A journal published an article that contained a comment (or comments) about a medical writer well known in the profession for his/her contributions to the development of professional practice guidelines. The medical writer was not identified by name but his/her small business was identified by name. The medical writer, believing the article contained misleading information about his/her professional ethics, wrote a brief letter to correct the error, which was published in the journal. The authors of the original article responded and their letter was also published in the same issue. The medical writer did not think the authors’ letter explicitly acknowledged that the information in the original article was misleading. The medical writer corresponded with the authors of the original article and all of them wrote a further brief (1 paragraph) correction which they all agreed should be published. The subsequent correction was submitted for publication to the journal by the authors of the original article, but was rejected by the editor.
The medical writer and the WAME member submitting the case have corresponded separately with the original editor and new editors, the chair of the editorial board, the owner of the journal and the journal publisher about this matter and believe it is not resolved. The WAME member submitting this case is not the medical writer. Instead, it is a colleague and WAME member who has brought this case forward (for the medical writer). The WAME member offers the follow comment:
“I reviewed these three publications, and agree with the medical writer that the original authors’ response [to his/her letter] failed to clarify for readers that the information was inaccurate. In a few places the language used in their letter implied that they remained skeptical of the medical writer’s explanations, and in a few places they appeared to raise further doubts regarding his/her professional practices.”
“As an expert in written communication, I feel the readers of the journal, most of whom are probably not familiar with efforts from within the medical writing profession to improve good professional practices, would conclude that the authors of the original article (and by association, the journal’s editors) continue to believe that the medical writer engages in unethical practices.
In a personal capacity I have contacted individuals at the publisher’s headquarters, the owner of the journal, and the past and current editors and current members of the editorial board of the journal involved, to urge the journal 1) to publish a complete correction to the misleading information about the medical writer, and 2) to clearly link correspondence and other publications arising from the original article so that readers will know about the error and the correction”.

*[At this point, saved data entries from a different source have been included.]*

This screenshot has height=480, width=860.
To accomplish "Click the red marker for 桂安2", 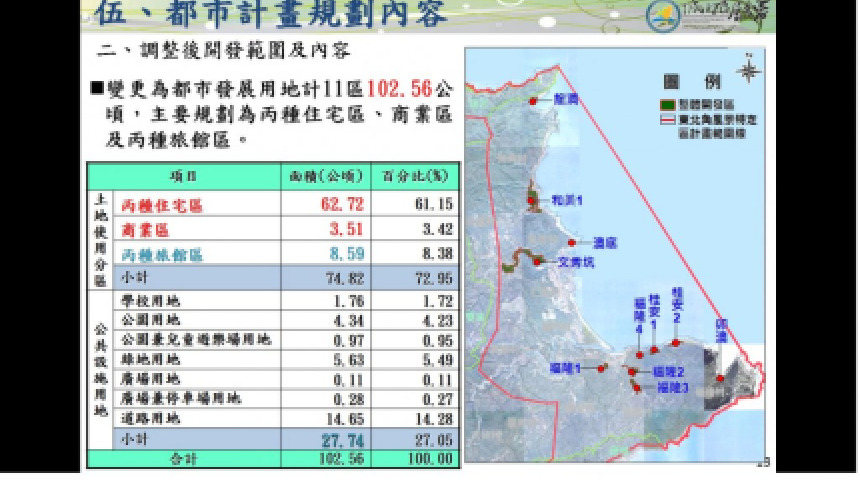I will tap(676, 342).
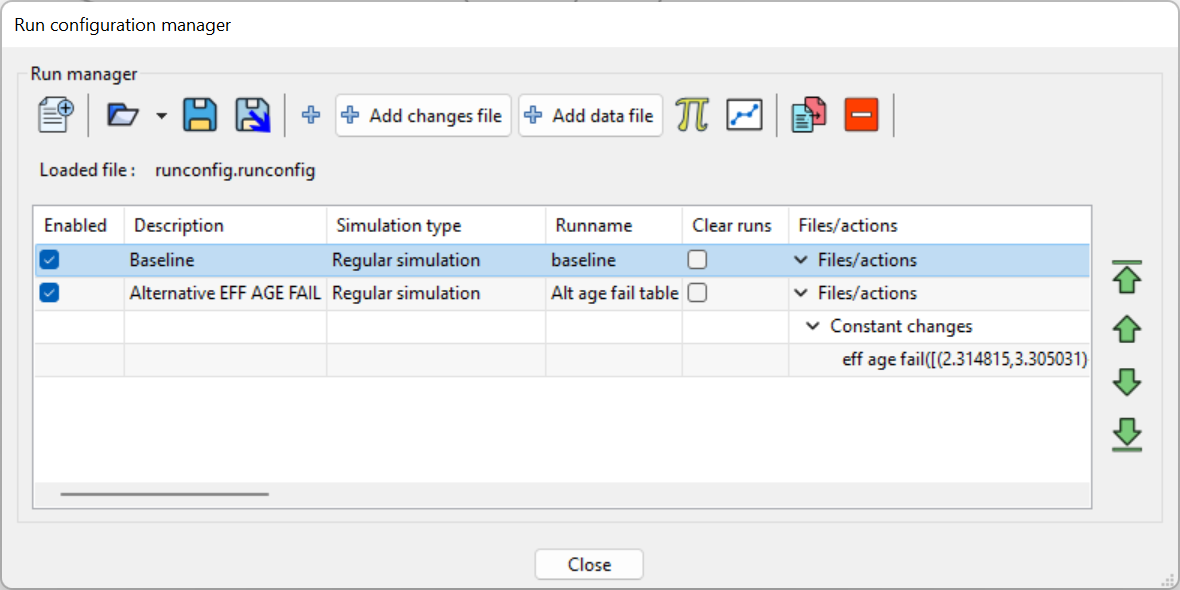
Task: Click the horizontal scrollbar below the table
Action: point(165,493)
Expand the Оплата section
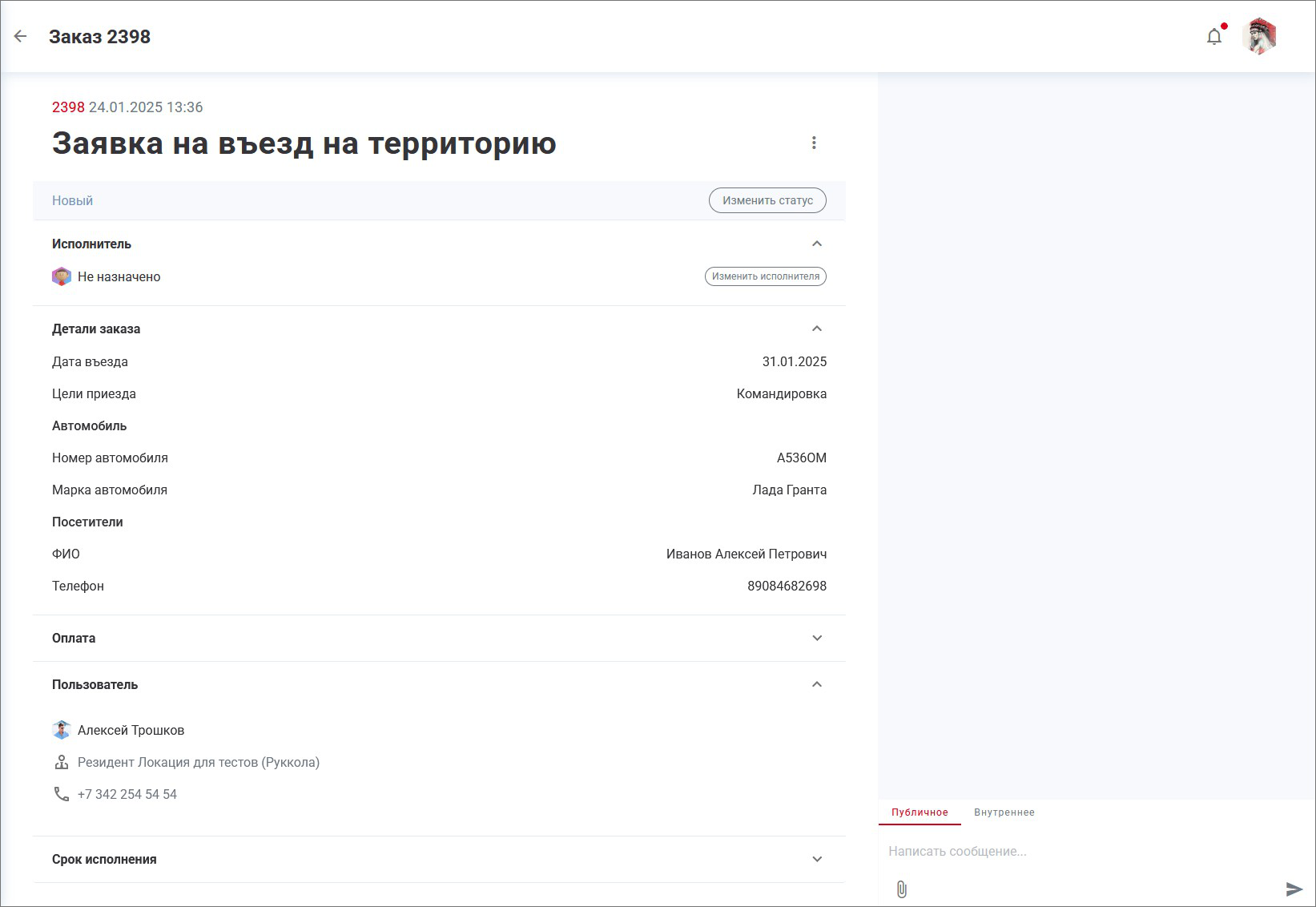The height and width of the screenshot is (907, 1316). tap(817, 639)
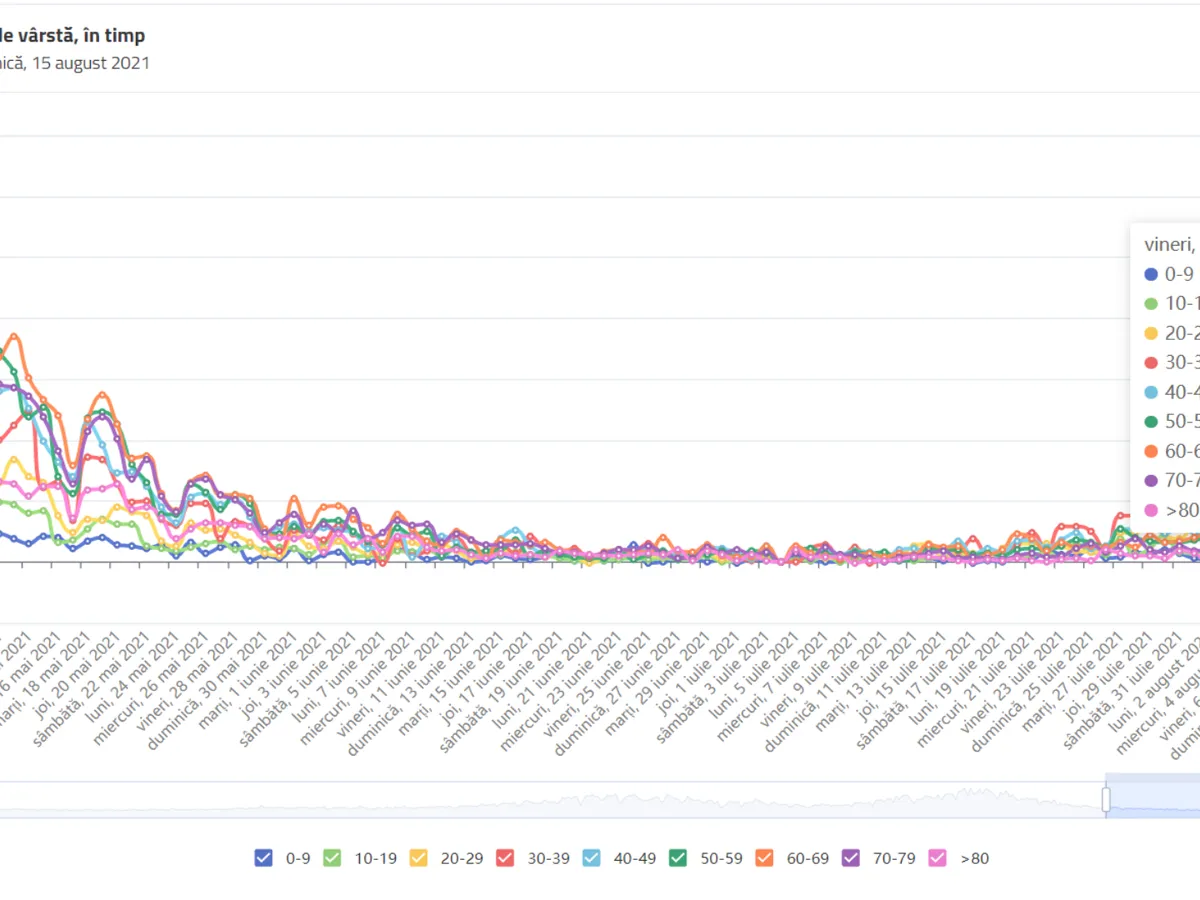Click the highlighted selection window in the range slider
The width and height of the screenshot is (1200, 900).
pyautogui.click(x=1155, y=800)
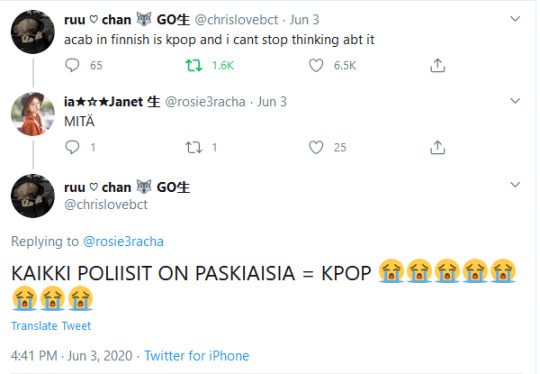Share the acab in finnish tweet

[x=437, y=65]
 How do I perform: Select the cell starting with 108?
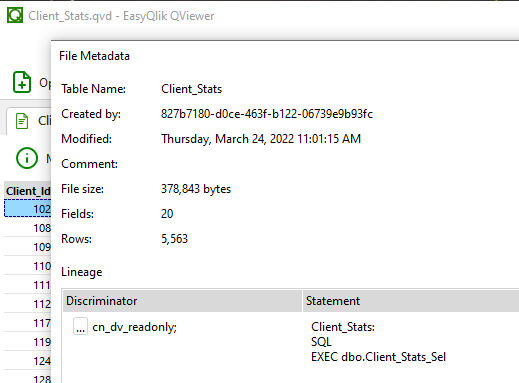28,228
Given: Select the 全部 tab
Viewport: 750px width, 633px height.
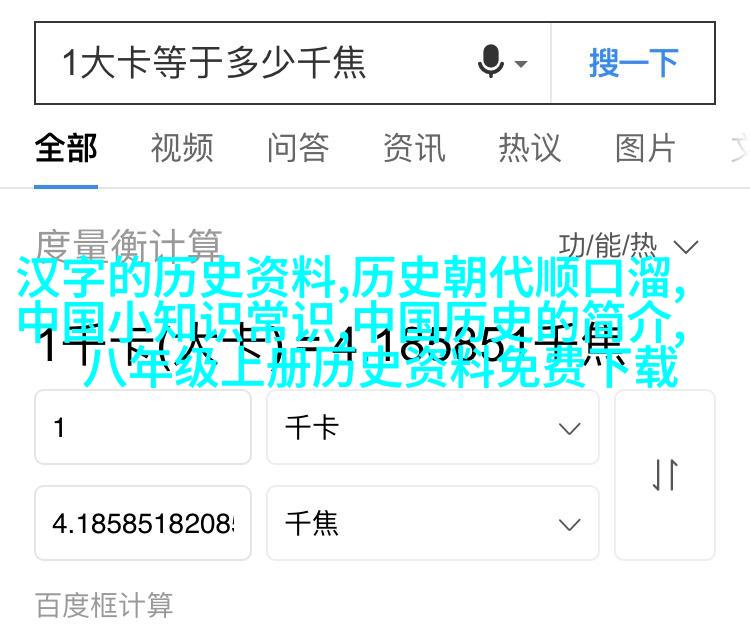Looking at the screenshot, I should pos(66,148).

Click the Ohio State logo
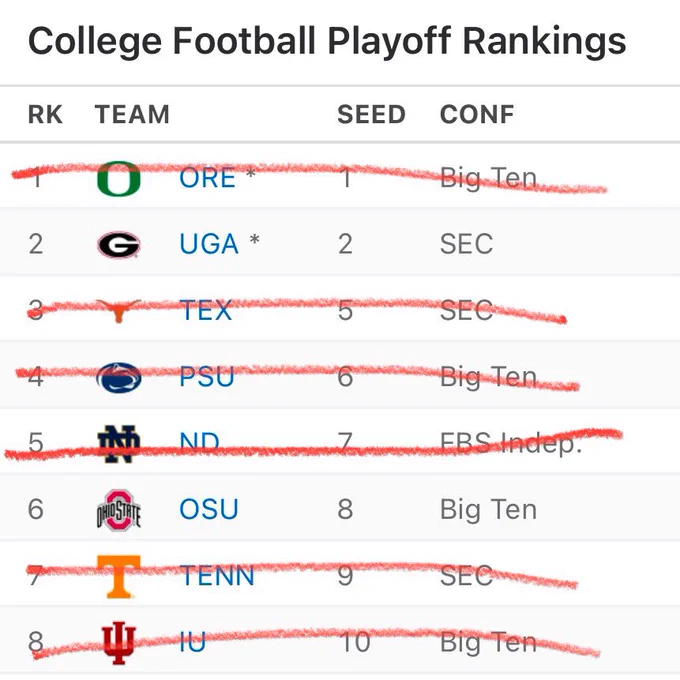[x=118, y=510]
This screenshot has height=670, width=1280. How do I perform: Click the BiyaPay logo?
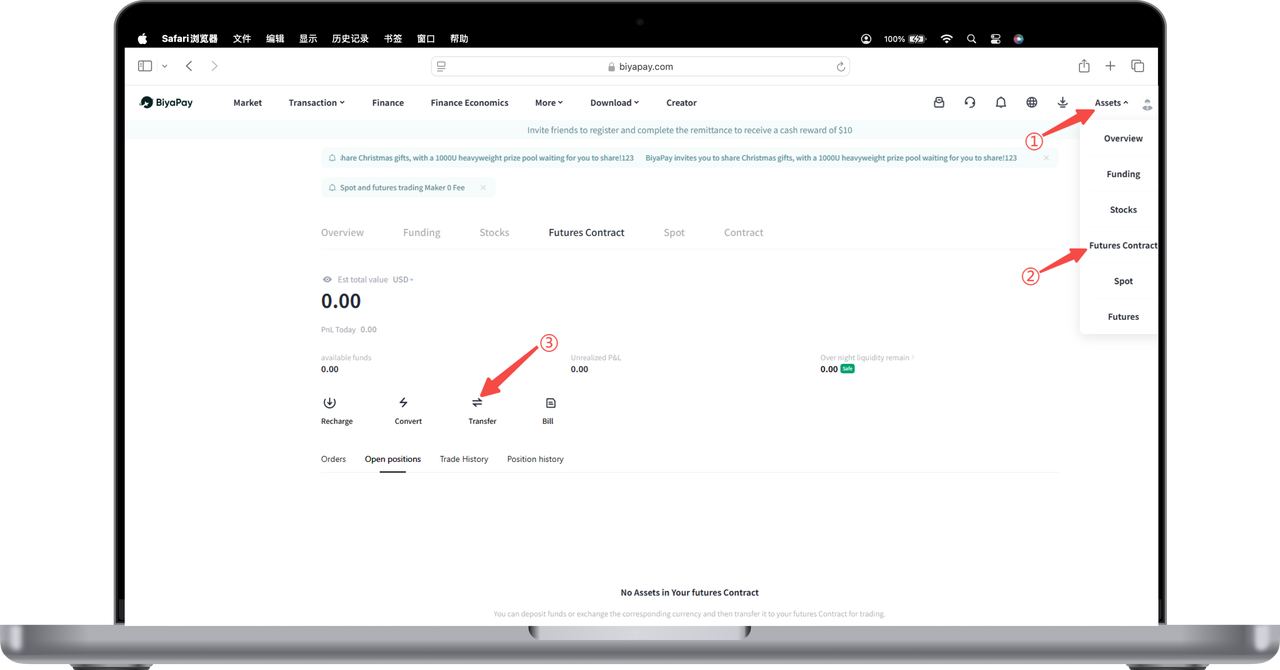tap(166, 102)
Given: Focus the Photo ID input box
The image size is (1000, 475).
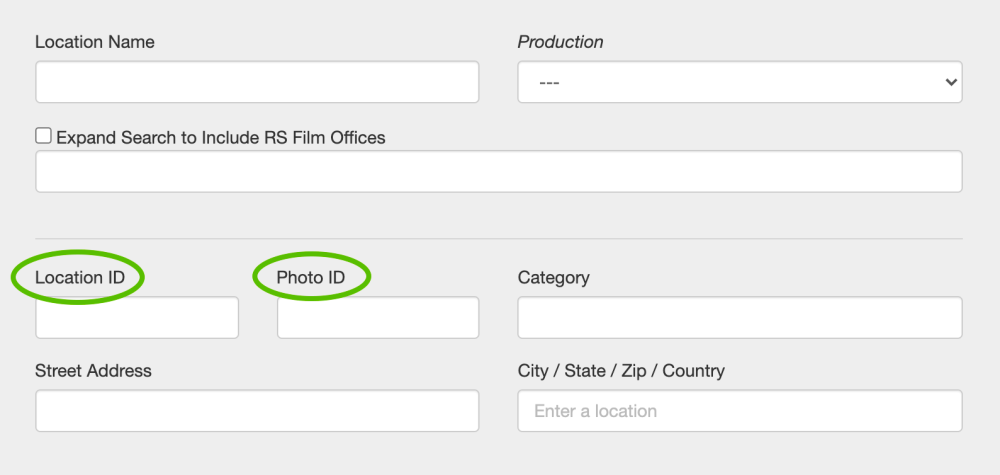Looking at the screenshot, I should pyautogui.click(x=378, y=318).
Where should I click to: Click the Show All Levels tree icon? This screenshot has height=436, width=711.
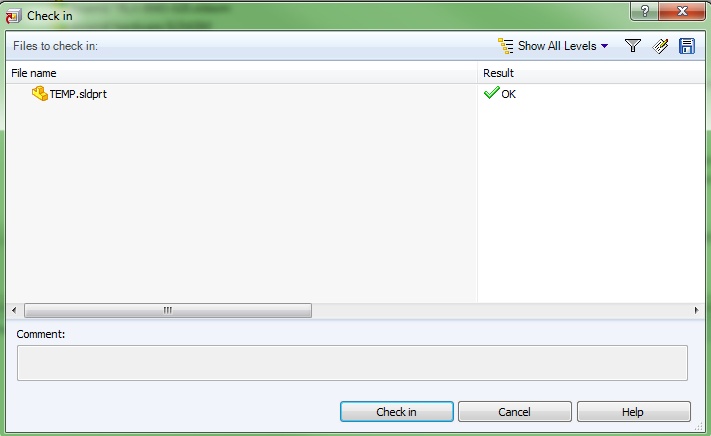click(506, 46)
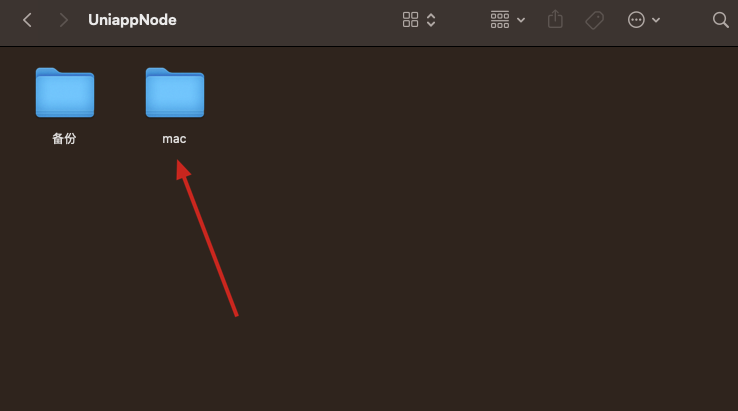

The WAME member submitting this case believes the journal has failed to correct the published record and provides links to various guidelines (WAME, COPE and ICMJE) for our consideration. An additional issue raised by the submitter is that there are no links from the original article to the two subsequent letters. The publisher involved is a member of COPE, and according to the publisher’s website, the publisher has a mechanism in place to publish an “erratum” when necessary and link it to the relevant earlier article.
The WAME Ethics and Policy Committee is asked to comment on publication ethics.
WAME Ethics and Policy Committee Comments
One of the underlying issues in this case is a difference of opinion as to whether the correspondence already published adequately addresses the issue of “misleading” information in the original publication. This may be a subjective assessment, with the medical writer and the WAME member coming to the conclusion that it does not do so, whereas the journal editors, journal owner and publisher think it does. Committee members note that they do not have the details they would need to come to a conclusion about the adequacy of the published record and elaborate further that to engage in such an exercise would be outside the Committee’s mandate.
The Committee will address this case from the perspective of publishing principles. Editors are expected to take reasonable measures to correct errors in published articles, which include correcting author errors or editorial mishaps that could result in misinterpretations. In this case, the editor published a letter from the medical writer about the “misleading” information and a response letter from the original authors; both were published in the same journal issue. The Committee believes the editor has taken reasonable measures to address the “misleading” information. It is not reasonable to expect an editor to continue publishing letters or take other corrective actions until one or more parties are satisfied the matter has been resolved to their satisfaction. With respect to whether these two letters should be linked to the original paper, the Committee believes this linkage ought to be made if it is technically possible to do so (e.g., journal’s online system allow for this).